Validity of the findings

could not understand the findings, see above

·

Basic reporting

1. It is necessary to place a period (.) at the end of the figure caption. Additionally, the description should be sufficient for the figure. For example, the descriptions of Figures 2 and 5 are not sufficient for the figures.

2. 1. References Section, “Bordes, A., Usunier, N., Garcia-Duran, A., Weston, J., and Yakhnenko, O. (2013a). Translating embeddings for modeling multi-relational data. Advances in neural information processing systems, 26. DOI 10.5555/2999792.2999923” is duplicated, and it’s better review again accurately all of references and citentions.

3. P.3/15, line 97: “Graph convolutional networks (GCNs)”, It's should be better to abbreviate words the first time we use them.

Experimental design

1. It would be better to make the code and data available for further review.
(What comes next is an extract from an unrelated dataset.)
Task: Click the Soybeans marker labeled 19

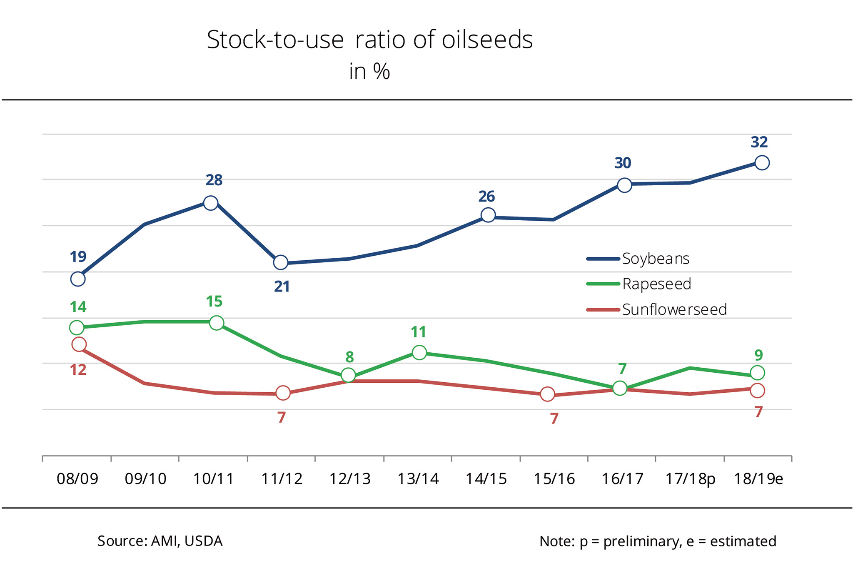Action: click(78, 279)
2. Why is the initial vector considered random? Since this network is a knowledge graph, each node and each edge has a specific meaning. Otherwise, it could be measured using models like Node2Vec, which take only the graph structure as input.

3. It is better to compare the proposed model with other link prediction-based models for multi-relational knowledge graphs (such as "DOI: 10.1109/ICDM54844.2022.00089", DOI: 10.1016/j.neunet.2022.07.014, etc.) so that the performance of the model can be better relied upon.

4. How does the RCG work, and how is it used in the proposed model? It would be better to explain it in more detail.

5. What is the meaning of 'six types of topological relationships'? Explain further and clarify.